_TEXT EXCERPT_
The Trump administration has publicly stated it is willing to invest billions of dollars to secure access to the DRC’s vast reserves of cobalt, lithium and uranium. But this would be a high-risk venture. The country is locked in a protracted conflict with the Rwanda-backed M23 rebels who have seized swathes of its territory. China linked companies already operate 15 of the DRC’s 17 cobalt mines.
If the Prime Minister wants to fully realise our critical mineral’s potential, he needs to think beyond relief from Trump’s tariffs and ask what more we can do for ourselves.
Albanese and resources minister Madeleine King can take credit for a revised critical minerals strategy building on earlier initiatives by the Morrison government. Critical minerals is a policy area crying out for bipartisanship, but the Coalition erred in not supporting Labor’s tax credits and production incentives during the election. China massively subsidises its critical minerals sector, covering between 20-40 percent of the total project costs for critical mineral mining and processing. It also provides $57bn in cheap loans to state entities engaged in critical minerals mining and processing in the developing world.
Our struggling miners won’t be competitive without significant state support, a reality widely acknowledged within government. Hence the commitment of more than $5bn in cheap loans and other forms of financial assistance since 2022. A revised Critical Minerals List designating the priority minerals for Australia provides an important demand signal for investors.

_TASKS FOR THIS EXERCISE_
a - In the text on critical minerals, how many of the DRC's 17 cobalt mines are operated by China-linked companies?
b - Print the part of the text on critical minerals starting at "If the Prime" and ending at "the developing world.".
c - Carry on the text on critical minerals from its final sentence.
The lines after this point come from a different source.

_EXERCISE DATA_
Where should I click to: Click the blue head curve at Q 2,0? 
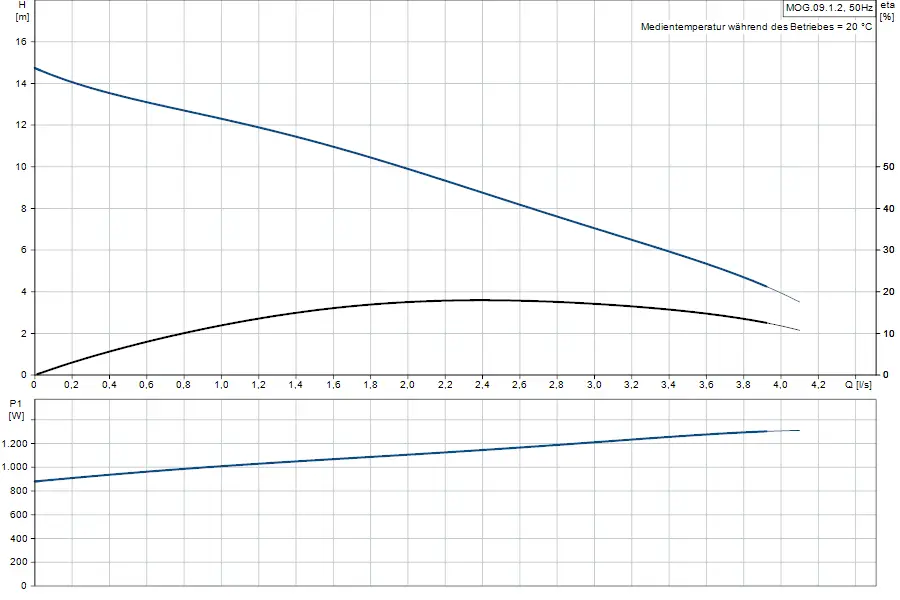click(408, 169)
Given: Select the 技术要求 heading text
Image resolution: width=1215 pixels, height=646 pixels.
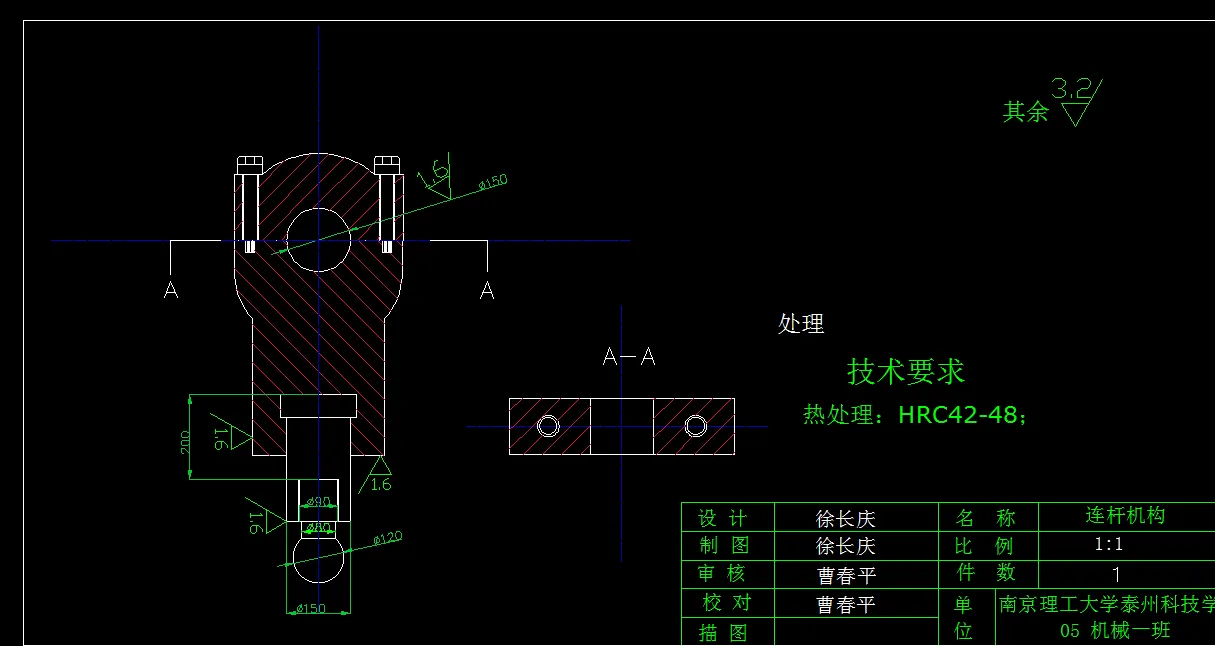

_ANSWERS FOR THIS EXERCISE_
a - 15

b -
If the Prime Minister wants to fully realise our critical mineral’s potential, he needs to think beyond relief from Trump’s tariffs and ask what more we can do for ourselves.
Albanese and resources minister Madeleine King can take credit for a revised critical minerals strategy building on earlier initiatives by the Morrison government. Critical minerals is a policy area crying out for bipartisanship, but the Coalition erred in not supporting Labor’s tax credits and production incentives during the election. China massively subsidises its critical minerals sector, covering between 20-40 percent of the total project costs for critical mineral mining and processing. It also provides $57bn in cheap loans to state entities engaged in critical minerals mining and processing in the developing world.

c -
But this is not nearly enough. Critics like Ian Satchwell, who has worked extensively on critical minerals, argue for a more holistic approach and greater global leadership in a sector where we have a strong comparative advantage although not yet a competitive one.
In a 2024 special report for ASPI, Satchwell writes that “Australia needs to broaden its critical minerals strategies and activities” by harmonising the different critical minerals lists of friends and allies; work with them to increase processing capacity outside China; help set common standards for the security and sustainability of supply chains; and assist Southeast Asian neighbours develop their sectors, thereby contributing to supply chain diversity.
Money – or lack of it – is the core problem. $5bn is a drop in the investment bucket required to transform Australia from a potential critical minerals and renewable energy superpower to a real one. Mining for critical minerals is an expensive business, refining even more so. A single new mine and processing facility costs upwards of $2bn. We need to develop a lot of them quickly. The International Energy Agency forecasts a tripling of demand for critical minerals by 2030 requiring more than 260 new lithium, cobalt, nickel and copper mines alone.
Private sector investment and partnerships will be crucial. The $4.2 trillion superannuation sector has deep pockets but has been absent from the field despite being on track to have the second-largest pool of capital in the world within the next 5-7 years. It needs to be incentivised by the government to invest in our critical minerals sector along with Europe, India, Japan, South Korea and other natural partners who have no wish to see supply chains dominated by China.
But right now, the US is the biggest player in town and the stars are in rare alignment. Our mines are shovel ready and Trump has prioritised critical minerals. Only he can command the necessary investment to really make a difference. Let’s hope there is a meeting of minds in Canada when Albanese makes his pitch.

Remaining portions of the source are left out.